| Do you have some personal examples where Python wasn't suitable over bash for a non-trivial task? I am admittedly a not very good bash'er, and this week at work I whipped up my first "complicated" bash script, but ended up rewriting it in Python. It might have just been the case that the IO bound nature of my task fell right into Python's strong suits (async IO), but it had me wondering what scenarios a bash script would be better. Essentially I had to: * iterate over a list of hundreds of thousands of files * make an api call via aws cli * take result and process it through a few shell utilities (`date` and `touch`) to then update the timestamps on the files.

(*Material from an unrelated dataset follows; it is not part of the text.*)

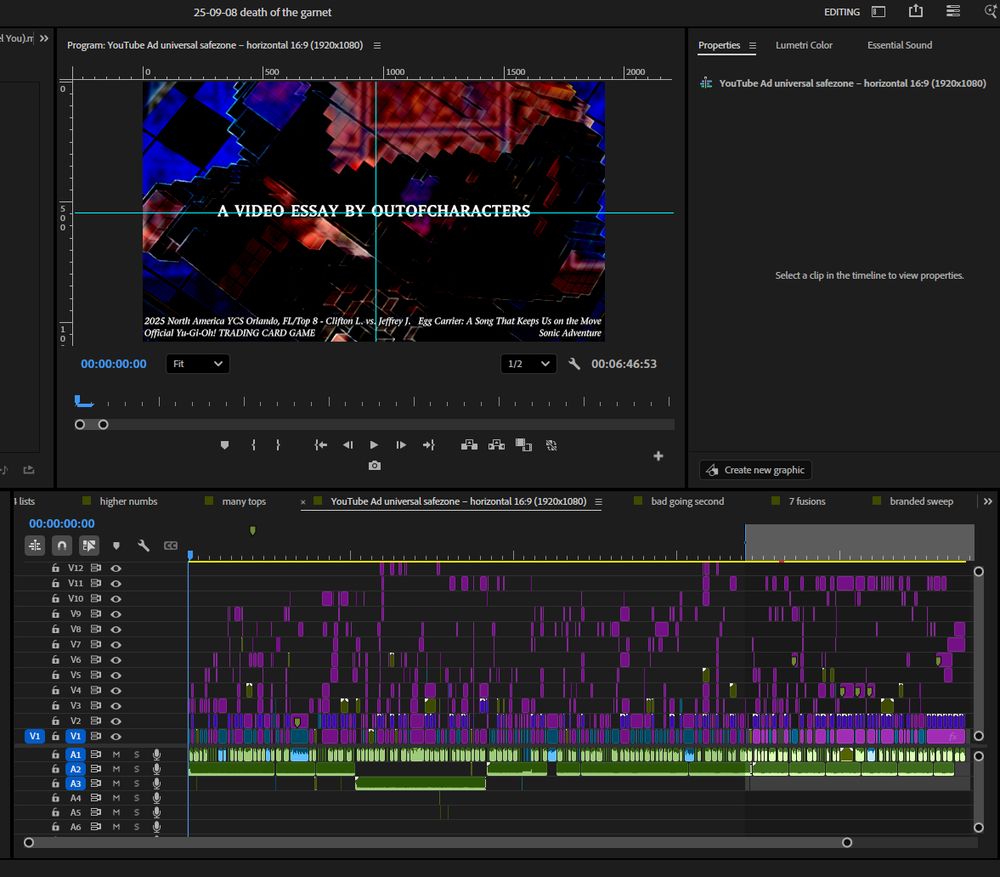Click the Add Marker icon above playback controls

coord(224,444)
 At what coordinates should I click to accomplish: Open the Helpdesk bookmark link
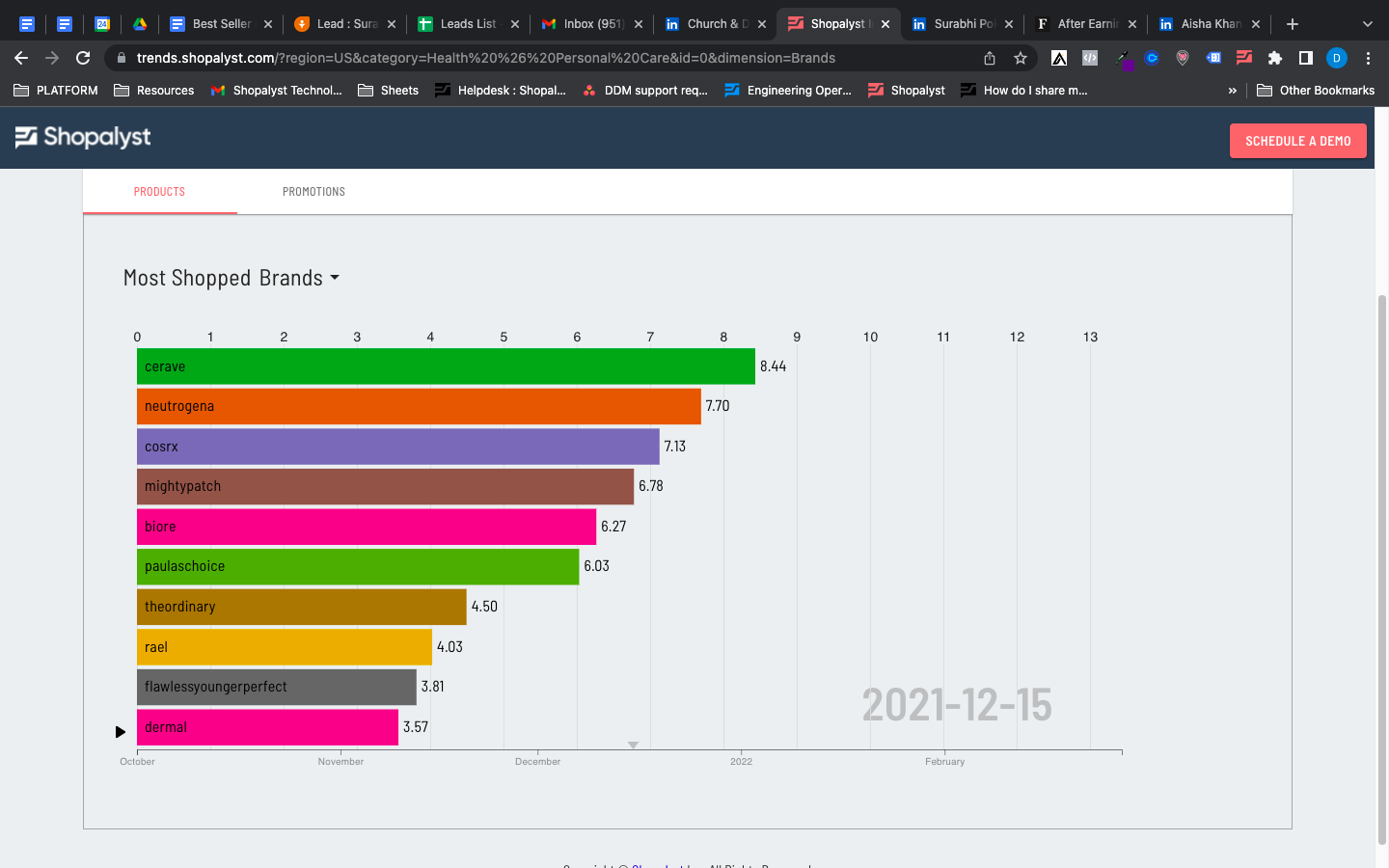click(x=501, y=91)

I initially wrote it in bash which spawned ~16 background workers (threads/processes?) via `&` and blocking via `wait -n`. This "worked" but was pretty slow as the threads were thrashing checking for responses. Doing anything more than 16 caused my computer to crawl lol. I then rewrote it in Python with async IO and the async subprocess API (to run shell commands) and it was an order of magnitude faster. I wish I was better at bash, but maybe I just haven't spent enough time with it. Doing this task made me feel like I could pretty much doing most things in Python if I need a non-trivial script. |
If I write a Bash script, I can be reasonably certain it will run on any unixoid system that came out in the last years. With Python, I am now in version hell (it's ridiculous how many Python2-first-servers I still find), I'll run the risk of includes suddenly becoming incompatible or buggy.
Can Bash do everything that Python can? Almost certainly not. But it is available, it is relatively simple (and almost minimalistic), and it forces you to learn more about standard unix tools.
Your specific use case ... well, I think that's pretty unusual - I'd wager if you had avoided the parallel processing and done it in a more linear way, you've had a better time.